2. Auftrag und Absicht der übergeordneten Führungsebene
Das Bundesministerium für Arbeit und Soziales hat die BA angewiesen, ausländischen Fachkräften mit entsprechender Hochschulausbildung in den Berufen
- Ärzte (Humanmedizin) und
- Ingenieure der Fachrichtungen Maschinen- und Fahrzeugbau sowie Elektrotechnik
die Zustimmung zur Beschäftigung gemäß § 39 Abs. 2 Satz 1 Nr. 2 AufenthG und § 27 Satz 1 Nr. 1 Beschäftigungsverordnung (BeschV) ohne Vorrangprüfung zu erteilen, soweit die Arbeitsbedingungen denen vergleichbarer inländischer Beschäftigter entsprechen.
3. Eigene Entscheidung und Absicht
Das zuständige Team Arbeitserlaubnisverfahren der ZAV (AE-Team) trifft die Zustimmungsentscheidung. Das AE-Team prüft die Arbeits- und Lohnbedingungen. Dies gilt entsprechend bei Arbeitserlaubnissen-EU für bulgarische oder rumänische Staatsangehörige.

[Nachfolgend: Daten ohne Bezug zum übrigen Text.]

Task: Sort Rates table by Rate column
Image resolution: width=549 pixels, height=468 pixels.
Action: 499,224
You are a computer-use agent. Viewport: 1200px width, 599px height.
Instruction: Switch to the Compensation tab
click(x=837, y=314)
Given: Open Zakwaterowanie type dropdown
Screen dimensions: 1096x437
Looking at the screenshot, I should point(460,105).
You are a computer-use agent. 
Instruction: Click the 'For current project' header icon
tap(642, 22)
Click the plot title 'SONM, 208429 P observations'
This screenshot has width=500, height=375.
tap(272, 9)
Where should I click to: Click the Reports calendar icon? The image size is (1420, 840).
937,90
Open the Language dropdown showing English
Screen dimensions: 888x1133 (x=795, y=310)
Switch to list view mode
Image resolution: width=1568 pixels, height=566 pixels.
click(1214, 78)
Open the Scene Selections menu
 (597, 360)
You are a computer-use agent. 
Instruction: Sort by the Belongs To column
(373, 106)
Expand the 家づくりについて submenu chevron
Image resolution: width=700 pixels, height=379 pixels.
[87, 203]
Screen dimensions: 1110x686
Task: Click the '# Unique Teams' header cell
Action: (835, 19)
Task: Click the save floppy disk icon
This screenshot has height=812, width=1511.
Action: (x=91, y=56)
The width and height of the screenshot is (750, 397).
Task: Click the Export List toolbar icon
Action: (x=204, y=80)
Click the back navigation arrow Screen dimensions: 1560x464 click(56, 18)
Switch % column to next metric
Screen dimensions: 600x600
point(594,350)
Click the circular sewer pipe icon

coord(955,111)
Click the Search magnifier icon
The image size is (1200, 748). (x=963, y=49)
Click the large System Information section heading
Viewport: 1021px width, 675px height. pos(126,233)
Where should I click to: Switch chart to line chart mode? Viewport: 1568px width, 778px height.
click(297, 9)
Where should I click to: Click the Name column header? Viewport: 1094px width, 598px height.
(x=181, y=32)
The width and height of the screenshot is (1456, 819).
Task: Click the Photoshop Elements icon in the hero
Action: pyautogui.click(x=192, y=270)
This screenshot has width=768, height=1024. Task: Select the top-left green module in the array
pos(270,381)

Die Entscheidung über die Arbeitsmarktzulassung ist vom AE-Team unverzüglich zu treffen. Für den Zeitraum zwischen dem Vorliegen der vollständigen entscheidungserheblichen Unterlagen und der Entscheidung über die Arbeitsmarktzulassung sollte ein Service Level von 48 Stunden eingehalten werden.
Sofern dem AE-Team nicht die notwendigen Informationen über die vor Ort geltenden Arbeits- und Lohnbedingungen vorliegen, holt es die ergänzenden Informationen bei dem (gemeinsamen) AG-S der örtlichen AA ein. Die Einschaltung des (gemeinsamen) AG-S erfolgt auf dem regulären Weg über die Fachanwendung ZuwG. Das AE-Team bringt bei der Übermittlung den Hinweis „Positivlistenverfahren“ an. Dieser Hinweis ist für den (gemeinsamen) AG-S unter dem Fenster „AMST-AGS“ und
dem Feld „Hinweise vom Anfragenden“ in roter Farbe sichtbar. Für die Begutachtung der Beschäftigungsbedingungen durch den (gemeinsamen) AG-S sollte ein Service Level von 24 Stunden eingehalten werden.
4. Einzelaufträge
Die Zentrale Auslands- und Fachvermittlung
- trifft unverzüglich die Entscheidungen über die Arbeitsmarktzulassungen unter Berücksichtigung der o.g. Ausführungen.
Die Agenturen für Arbeit
- geben die Stellungnahme zu den Beschäftigungsbedingungen unverzüglich unter Berücksichtigung der o.g. Ausführungen ab.